2022 Alzheimer's Association Research Fellowship (AARF)
Glial cell-surface proteomics for brain aging and Alzheimer’s Disease
Can impairments in communication between nerve cells and immune cells contribute to the brain changes found in Alzheimer’s?
Madeline Burns, Ph.D.
Baylor College of Medicine
Houston, TX - United States
Background
Alzheimer’s is a progressive brain disorder and is associated with hallmark brain changes including the accumulation of the proteins beta-amyloid and tau into abnormal plaques and tangles, respectively. Studies have suggested that the development of plaques and tangles may impair nerve cell communication in the brain. These communication impairments include both nerve cell-to-nerve cell communication as well as nerve cell-to-glial cell communication.

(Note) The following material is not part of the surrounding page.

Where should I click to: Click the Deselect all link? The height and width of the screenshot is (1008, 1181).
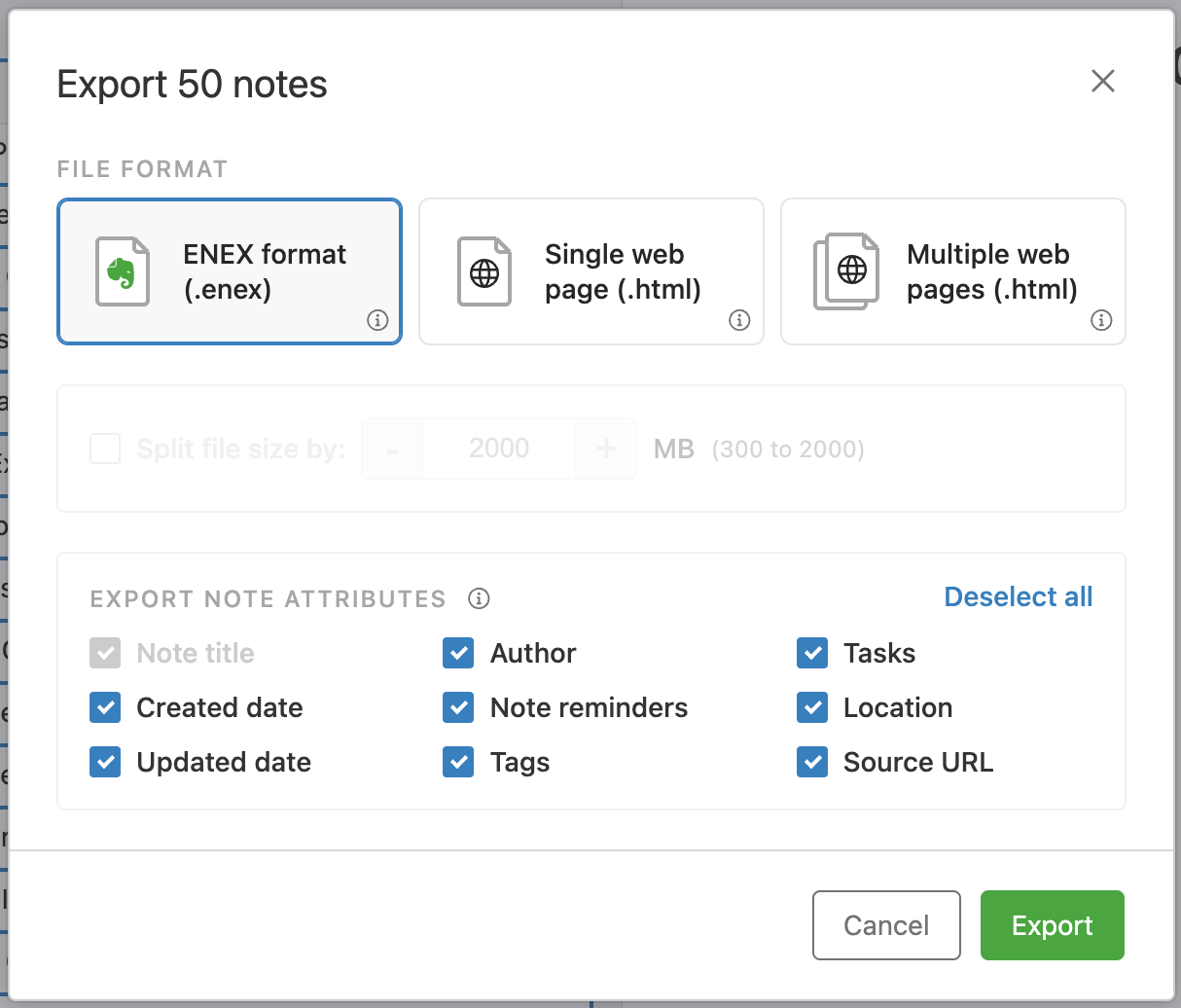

Glial cells are important in maintaining healthy nerve cells by providing nutrients and immune support. Nerve cell-to-glial cell communication uses specialized proteins on the surface of glial cells. Research has suggested that in Alzheimer’s, impairments in the specialized proteins on the glial cells can contribute nerve cell death and increases in the beta-amyloid and tau. Understanding these specialized proteins is important to further understand the connections between nerve cells and glial cells and how these proteins change throughout normal aging and disease progression.
Research Plan
Dr. Burns and colleagues aim to study how the specialized proteins on the glial cells differ through normal aging and in Alzheimer’s. This may help pinpoint which glial cell surface proteins are dysregulated in Alzheimer’s contributing to the impairments in nerve cell and glial cell communication. To do this, they will use the fruit fly model, which is an important tool in molecular biology for studying multiple proteins and genes rapidly. Dr. Burns research group will investigate surface proteins in the brains of young, old, and genetically engineered Alzheimer’s-like flies using advanced computational methods known as “omics.” They will combine both proteomics, which is the study of the structure and functions of proteins made by cells, and transcriptomics, which is the study of how gene activity is turned “on” or “off” within a cell. This study will help identify changes in proteins and genes during aging and disease. Once they have identified the surface proteins that are dysregulated, they will work to understand what biological mechanisms these surface proteins are involved in.
Impact
If successful, this study will give a better understanding as to why the dysregulation of surface proteins on glial cells may lead to the type of brain damage found in Alzheimer’s. It may also uncover novel glial cell targets. Additionally, findings from this study using fruit flies can be readily translated in mouse and human models.